Amygdala -- the root of all racism?

Racial and gender stereotyping may spring from different roots
Past studies of kids with Williams syndrome have shown that those who are most socially fearless have an amygdala -- the primitive nugget deep in the brain from which the sensation of fear springs -- that doesn't function properly.

For the rest of us, the amygdala does perform normally. And the primitive fear it pumps out at the sight of a member of an "outgroup" representative can be extinguished only if our prefrontal cortex -- the seat of reason -- steps in and overrides it.

People with Williams syndrome have a genetic deletion that has a wide range of effects, including narrowed blood vessels, developmental delays and -- oddly -- love of music and extreme friendliness.

In a study reported in the journal Current Biology and published Monday, German and French researchers report on a heretofore undiscovered behavior pattern that also unites people with Williams syndrome: They do not seem inclined to stereotype those of minority ethnic or racial groups in the insidious and generally unacknowledged ways that most of the rest of us do.

The researchers relate the absence of the impulse to racially stereotype to the hallmark personality trait of those with Williams syndrome: the same lack of social fear or wariness that makes individuals belonging to this special population sometimes unnervingly friendly to strangers. And the researchers suggest that this says something interesting about racial stereotyping: that it is based in fear and is a primitive impulse that helps us hold those who are identifiably different from us -- the "outgroup" -- at arm's length.

Interestingly, the Williams syndrome kids -- half male, half female -- did engage in gender stereotyping.
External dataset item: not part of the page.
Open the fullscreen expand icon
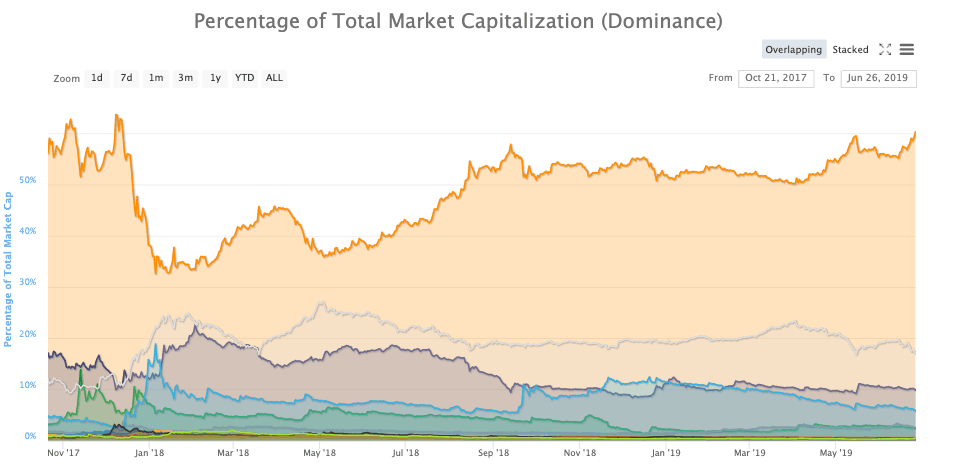885,49
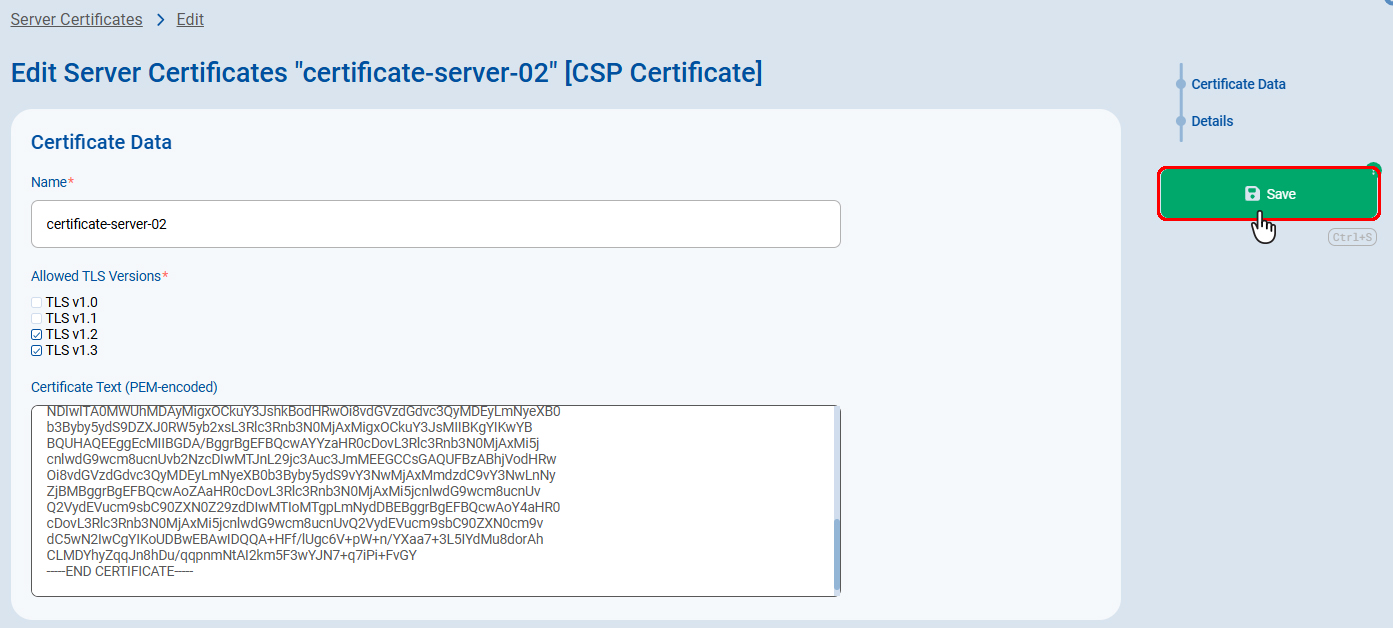Click the breadcrumb chevron separator

point(160,20)
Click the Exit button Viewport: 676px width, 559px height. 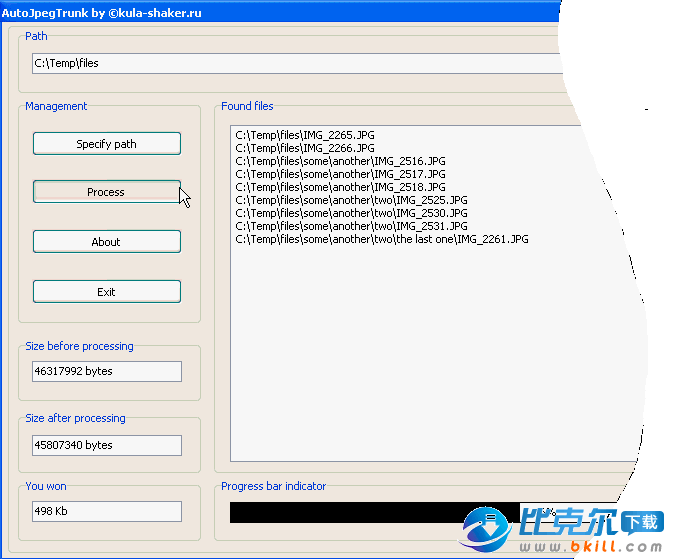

To author Andreas Meyer-Lindenberg of the University of Heidelberg's Central Institute of Mental Health in Germany, this suggests that gender stereotyping springs from a different source than racial stereotyping.

Rare disorder erases all social anxiety
While the first human population to demonstrate race-neutrality is missing critical genes, "we are not saying that this is all biologically-based and you can't do anything about it," Meyer-Lindenberg said.

"Just because there is a genetic way to knock the system out, does not mean the system itself is 100 percent genetic," he said.

The study does show, however, that racism requires social fear. "If social fear was culturally reduced, racial stereotypes could also be reduced," Meyer-Lindenberg said.

Due to the present study, we now know that "gender and race are processed by different brain mechanisms," Meyer-Lindenberg said, although those involved in gender are less understood.